Читаем Сквозь ночь полностью

Наконец между порывами ветра послышалось отдаленное тарахтенье.

— А ну, тише! — сказал Анатолий.

Долговязый Канцыбер приглушил ладонью гитару. Все напряженно прислушались.

— Едут, — сказал дед Семениченко.

Он швырнул окурок в огонь, поднялся и приотворил дверь, впустив стайку беснующихся снежинок.

Магамбетовский «С-80» действительно подходил, пропечатывая гусеницами две глубокие колеи в мягком снегу. За ним, тарахтя и оглушительно стреляя из выхлопной трубы, шел старый колесник «ХТЗ» Рыленкова.

Через пять минут Магамбетов и рыленковский прицепщик Сунозов поднялись по ступенькам, стуча сапогами о порог. За ними вошел Рыленков. Магамбетовский ватник болтался на нем, как на вешалке, а испачканный нос казался черным на бледном до синевы, худом лице. Смешливый Вася Яковенко не удержался и прыснул:

— Спасли челюскинца…

Но никто не поддержал его.
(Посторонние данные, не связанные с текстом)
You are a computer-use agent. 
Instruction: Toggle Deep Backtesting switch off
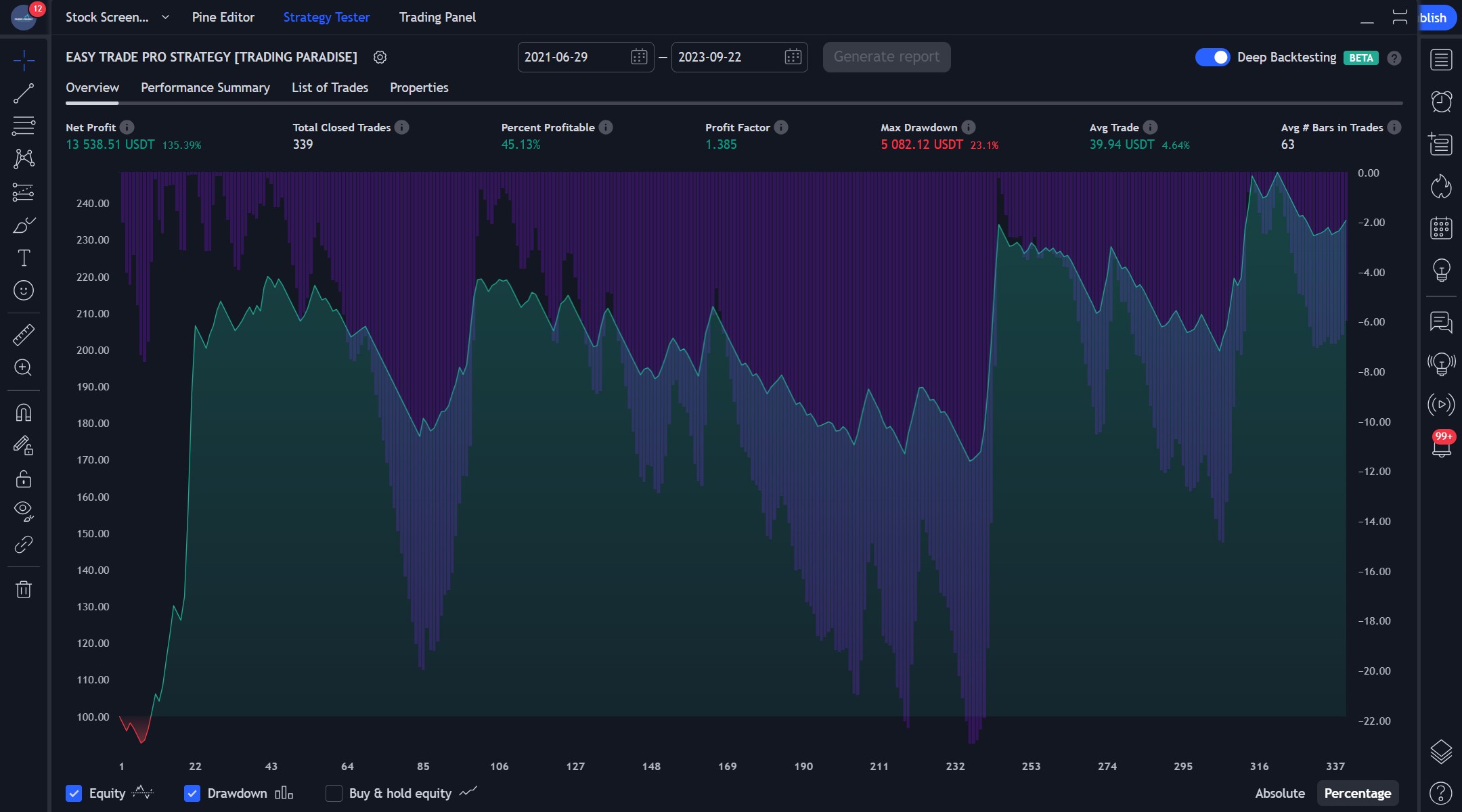click(x=1212, y=58)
В тишине Рыленков прошел к своим нарам, сбросил ватник и принялся стягивать рубашку, роняя на пол ломкие пластинки оледеневшего снега.

— Ну и ну!.. — тихо произнес Канцыбер.

— Что там случилось? — спросил Анатолий, хмурясь.

— Зажигание отказало, — глухо сказал Рыленков. Он сбросил и нижнюю рубаху, потемневшую от влаги, и потер ладонями узкую, впалую грудь.

— Все у тебя не как у людей, — брезгливо сказал Анатолий. — Пешком надо было бежать.

— Я ему говорил, — сказал Сунозов, тоже раздеваясь и стуча зубами от холода.

Рыленков молча выдвинул из-под нар потертый коричневый чемодан и достал из него рубашку и заштопанный на локтях свитер. Учетчица Юля вышла из-за пестрой занавески, делившей вагончик на две неравные части.

— Я вам сейчас чаю вскипячу, — сказала она, испуганно глядя, как от брошенной на пол рыленковской одежды натекает длинная овальная лужица.

— Ничего мне не надо, — сказал Рыленков.

— Простудитесь, — робко сказала Юля.

— Н-ничего мне до самой смерти не будет, — слегка заикаясь, повторил Рыленков.

— Герой… — усмехнулся Анатолий.

— Давай кипяти, — сказал Сунозов. — Чего там спрашивать…

Он подошел к печке и присел на корточки, подставив теплу раскрытые ладони. Юля принесла закопченный чайник.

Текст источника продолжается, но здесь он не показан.